Records about locating elements on screens:
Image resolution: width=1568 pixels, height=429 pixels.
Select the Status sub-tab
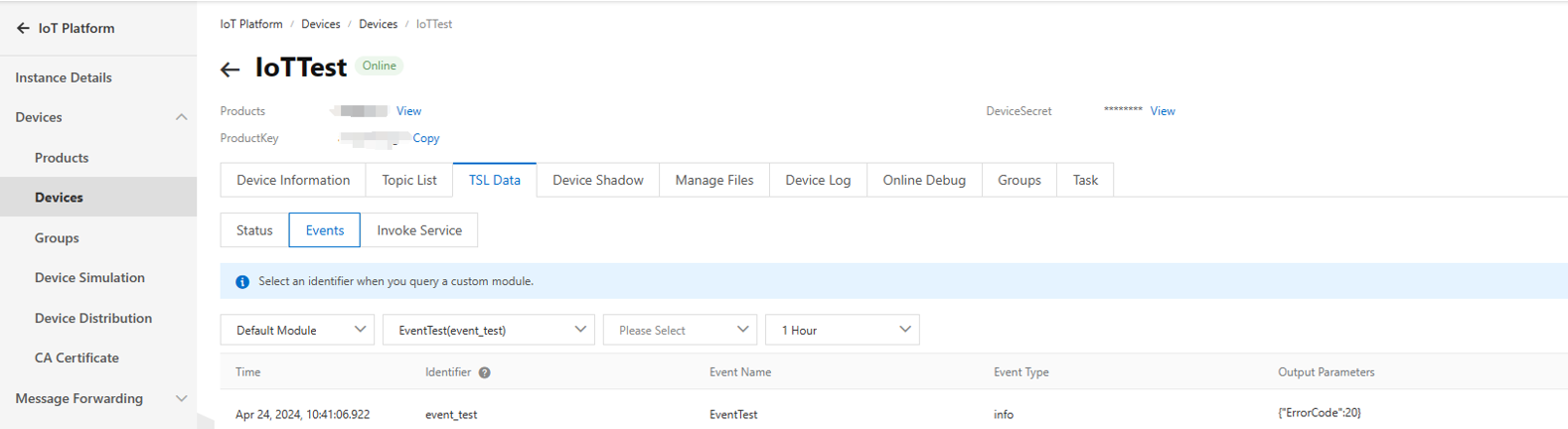(254, 230)
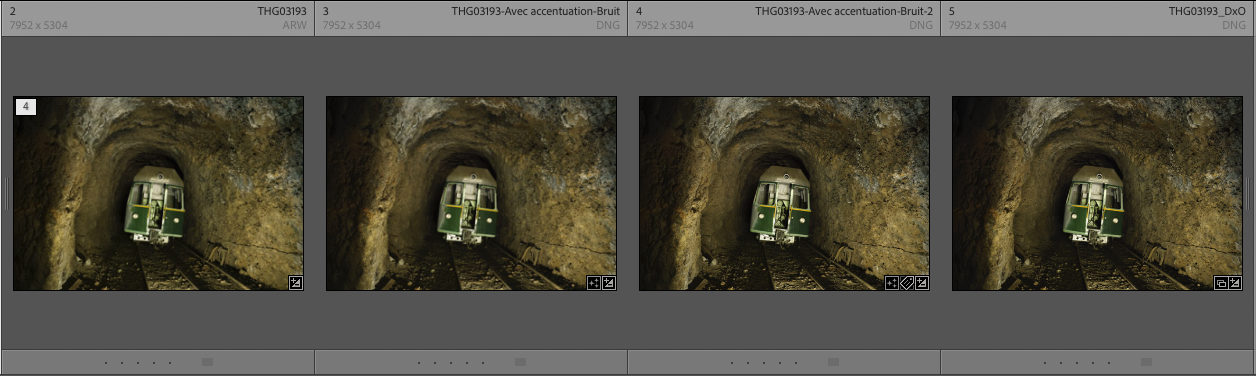The width and height of the screenshot is (1256, 376).
Task: Toggle color label of THG03193 ARW cell
Action: click(207, 362)
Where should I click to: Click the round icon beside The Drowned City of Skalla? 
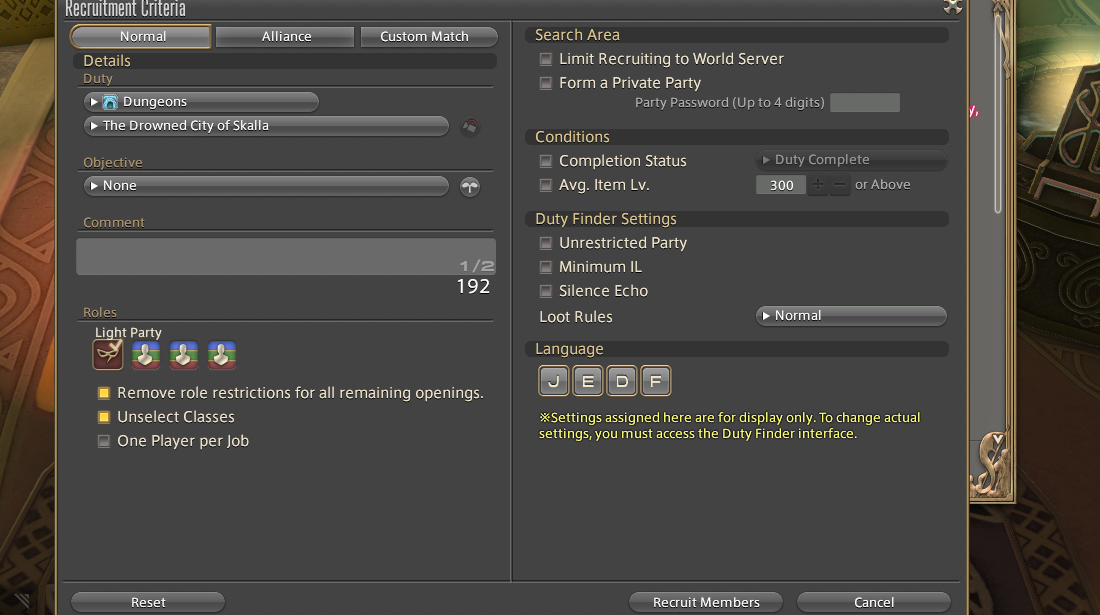(x=470, y=127)
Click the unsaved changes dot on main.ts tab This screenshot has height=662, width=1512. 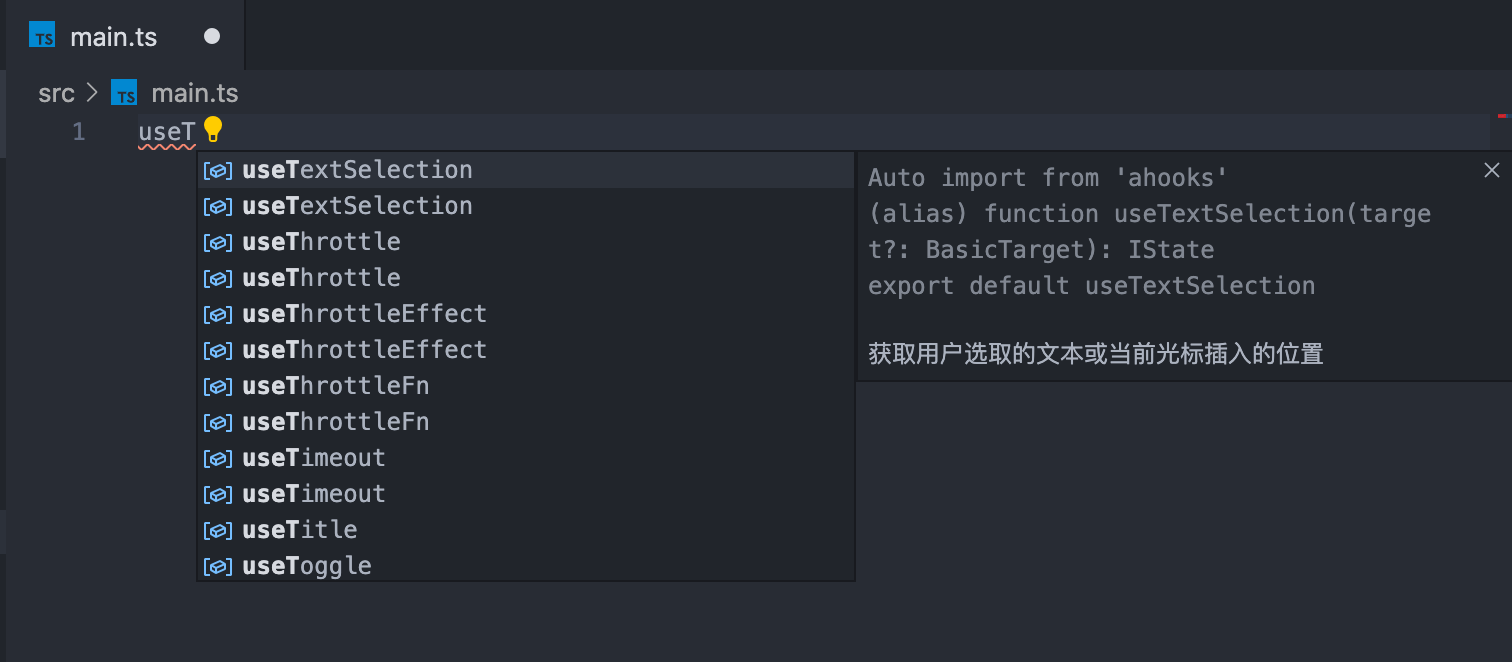click(211, 33)
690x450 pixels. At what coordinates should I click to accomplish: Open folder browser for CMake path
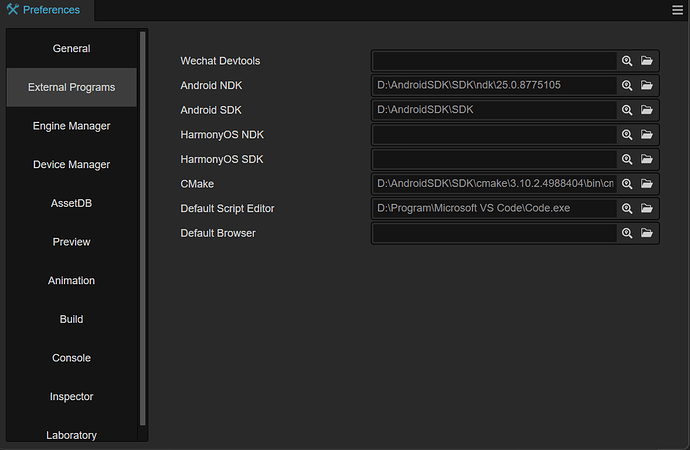pyautogui.click(x=646, y=184)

• SHORT PROBLEM: Output, word for word, everything from the line containing "690x450 pixels. At" down to the end of the records, leaving the pictures out.

• ANSWER BELOW:
690x450 pixels. At what coordinates should I click to accomplish: Open folder browser for CMake path
pyautogui.click(x=646, y=184)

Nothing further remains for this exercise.